STORED RECORDS:

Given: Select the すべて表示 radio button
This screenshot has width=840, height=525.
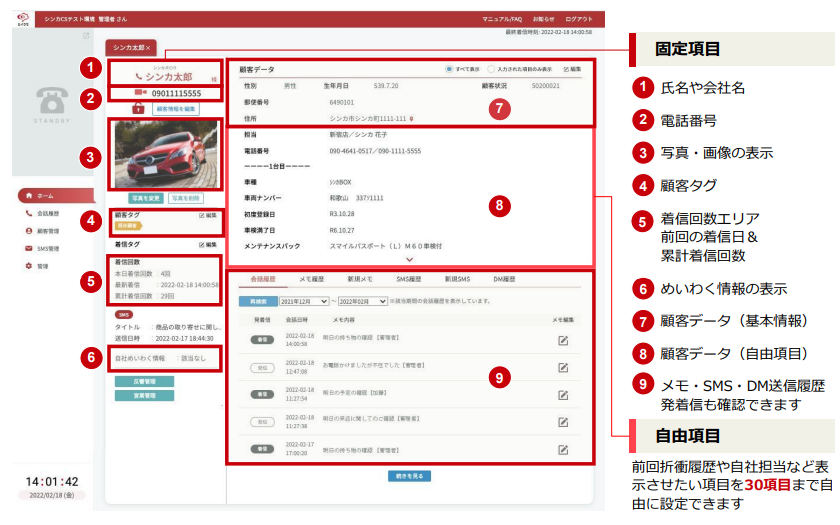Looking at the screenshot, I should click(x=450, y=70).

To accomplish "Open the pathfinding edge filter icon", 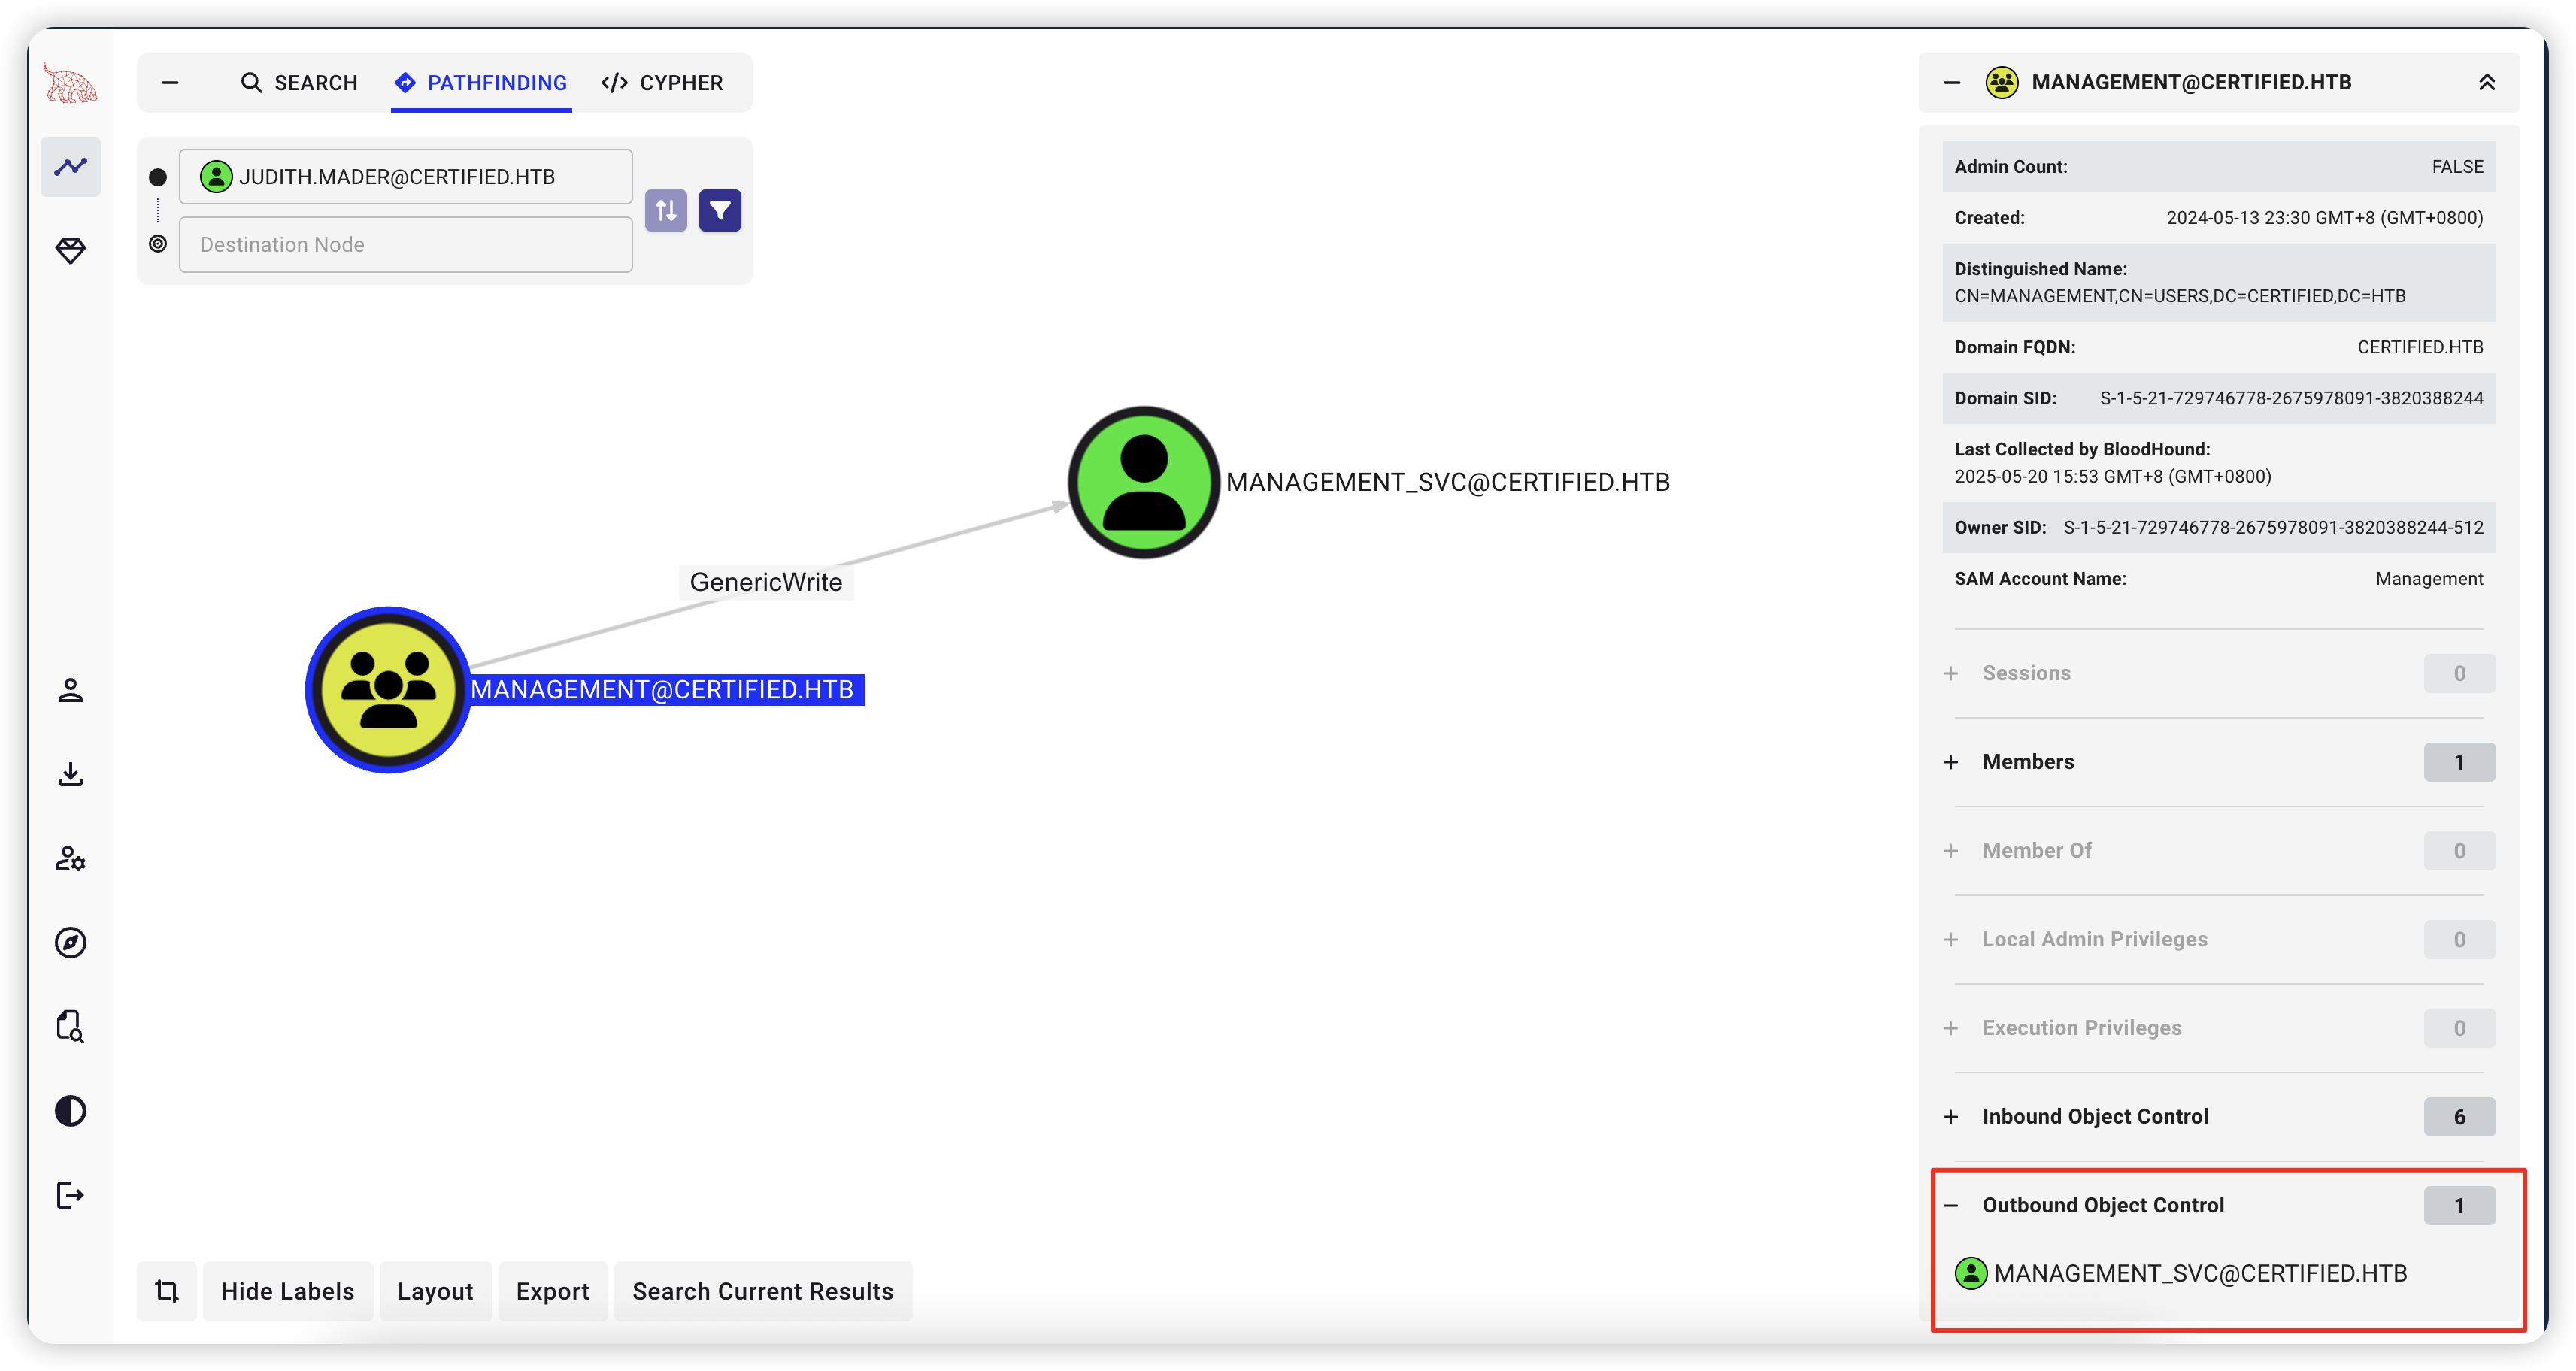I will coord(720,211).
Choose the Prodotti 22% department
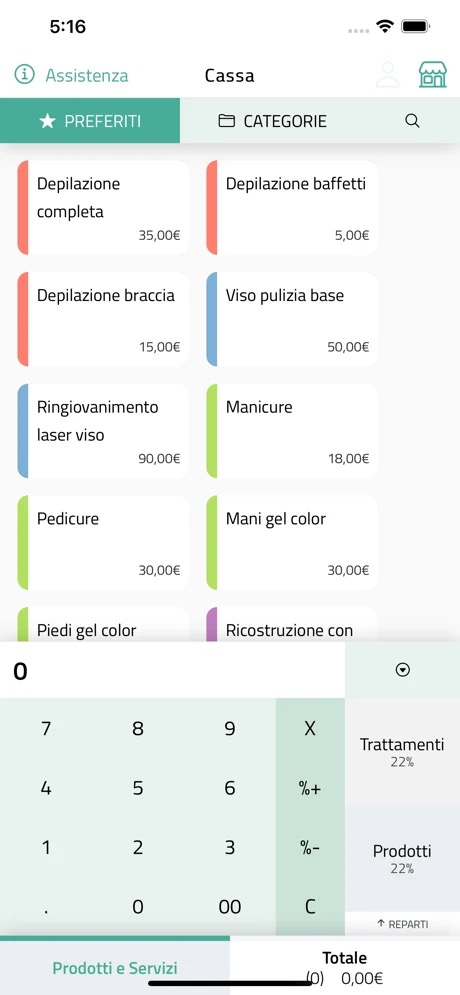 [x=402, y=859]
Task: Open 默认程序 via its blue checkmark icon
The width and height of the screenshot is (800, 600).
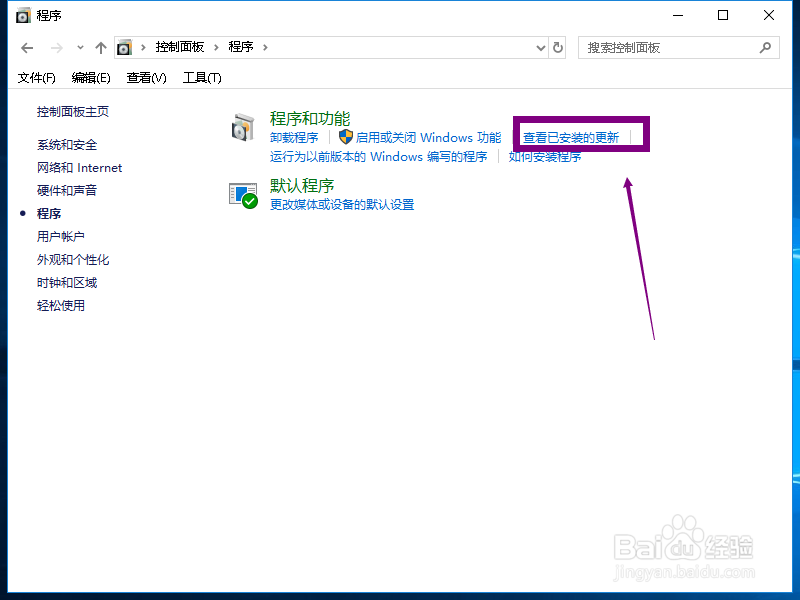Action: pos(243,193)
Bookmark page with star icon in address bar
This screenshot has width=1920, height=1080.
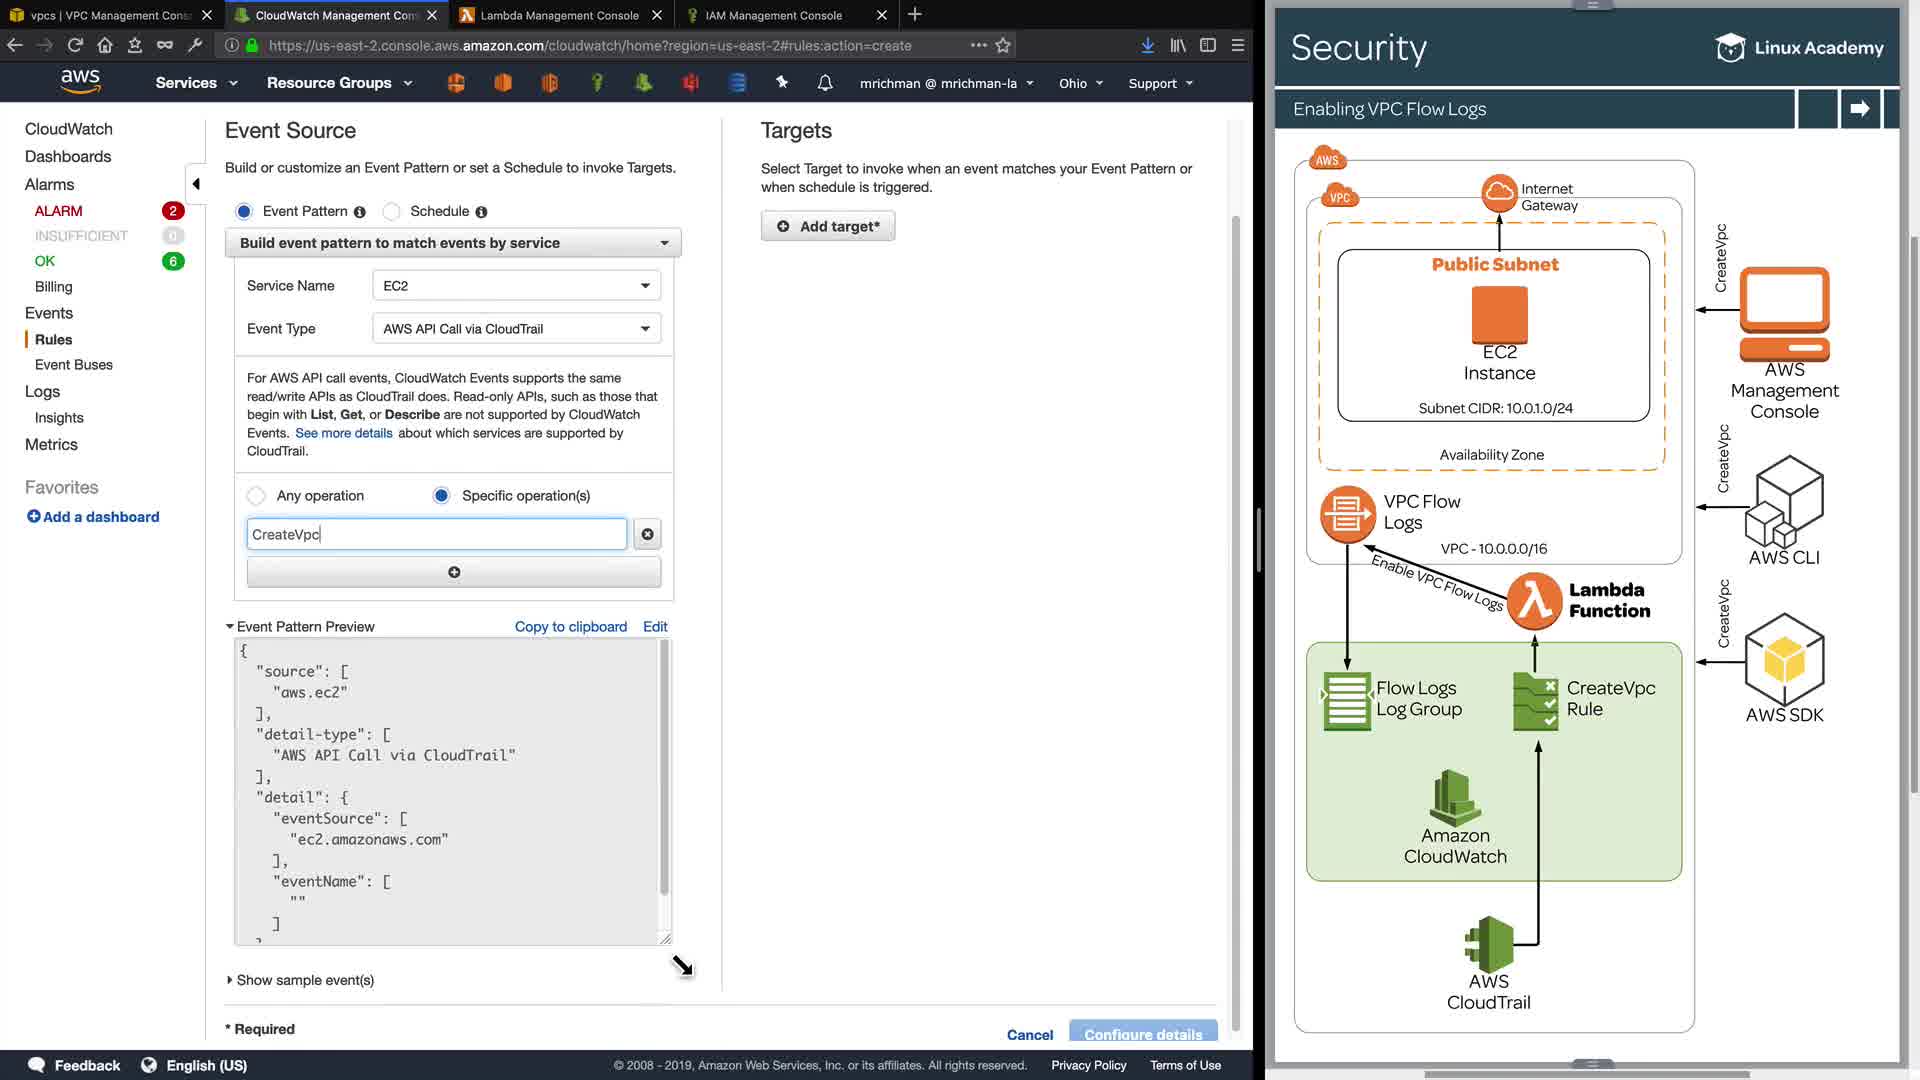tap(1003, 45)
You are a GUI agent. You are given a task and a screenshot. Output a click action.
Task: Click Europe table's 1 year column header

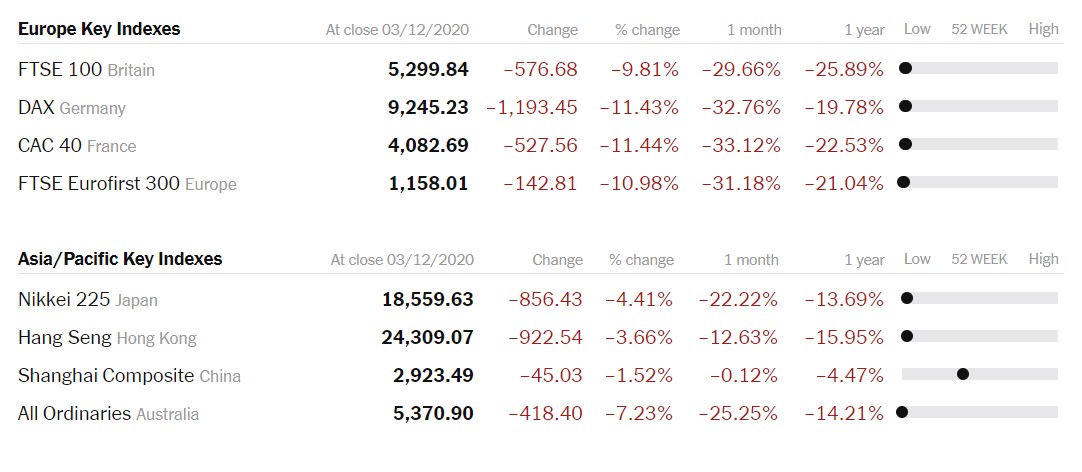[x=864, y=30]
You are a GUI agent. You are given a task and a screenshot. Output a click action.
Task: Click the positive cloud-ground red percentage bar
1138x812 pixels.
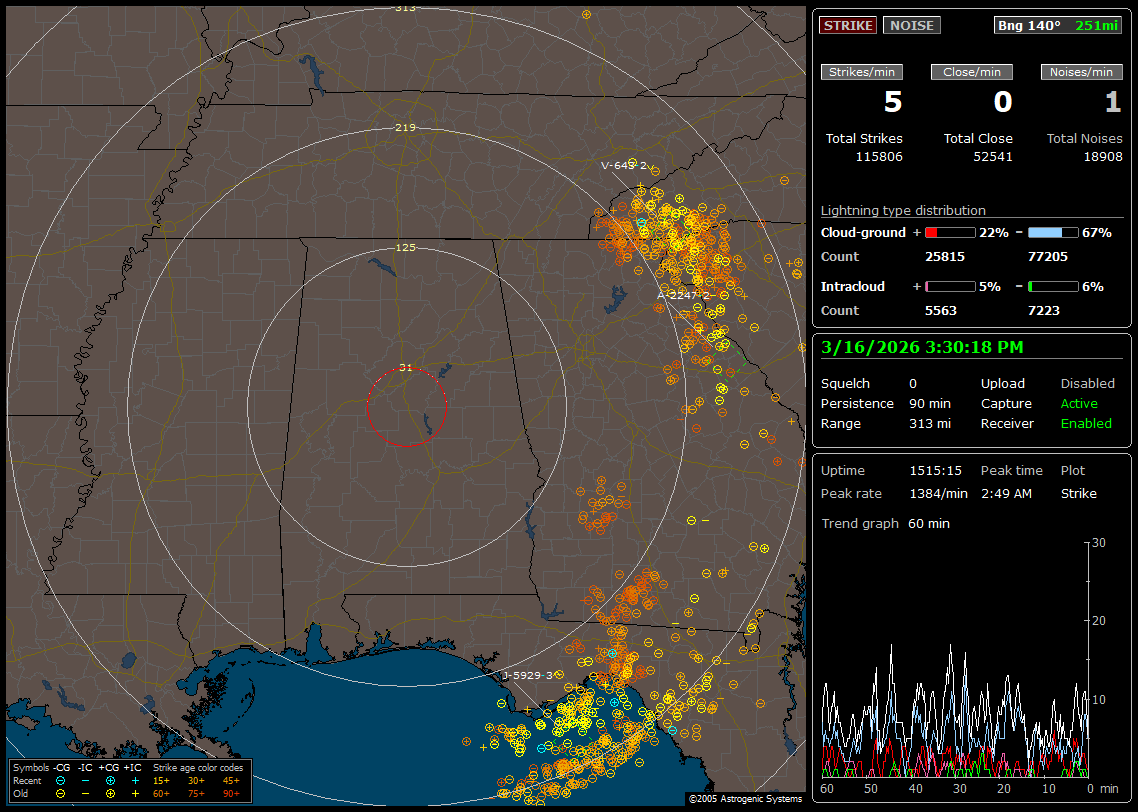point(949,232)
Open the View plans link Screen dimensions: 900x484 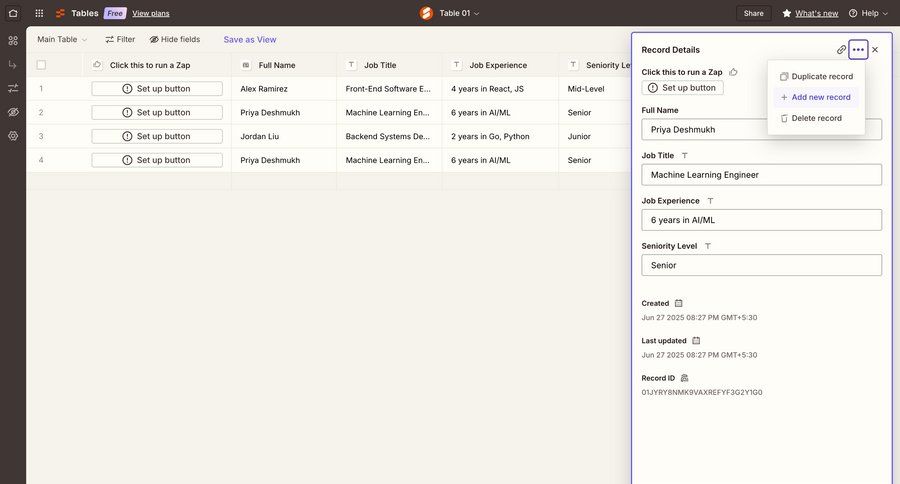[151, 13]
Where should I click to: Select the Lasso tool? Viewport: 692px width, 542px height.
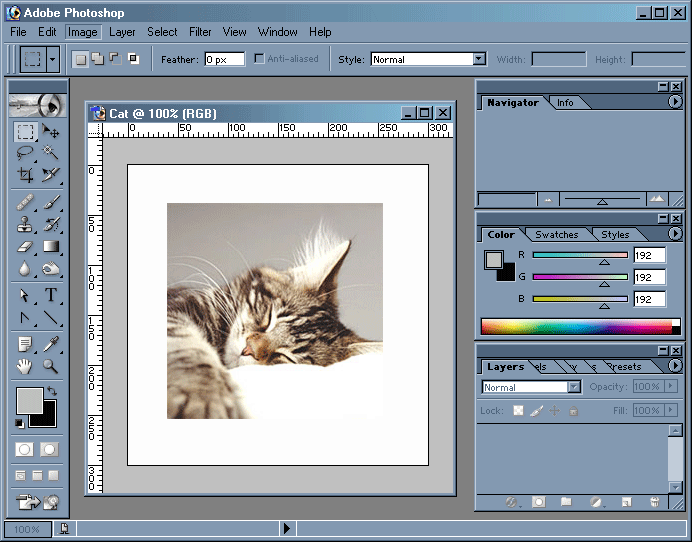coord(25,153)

TASK DIRECTIONS:
Put the records into a numbered list, beginning at the line that contains "Task: Open 默认程序 via its blue checkmark icon" and stopping after the line that contains "point(949,232)". Skip blank lines and leave out the pictures.

RESULT OF THIS TASK:
1. Task: Open 默认程序 via its blue checkmark icon
2. The width and height of the screenshot is (800, 600).
3. Action: pos(243,193)
4. Bookmark page with star icon in address bar
5. This screenshot has width=1920, height=1080.
6. tap(1003, 45)
7. You are a GUI agent. You are given a task and a screenshot. Output a click action.
8. Task: Click Europe table's 1 year column header
9. [x=864, y=30]
10. You are a GUI agent. You are given a task and a screenshot. Output a click action.
11. Task: Click the positive cloud-ground red percentage bar
12. 1138x812 pixels.
13. point(949,232)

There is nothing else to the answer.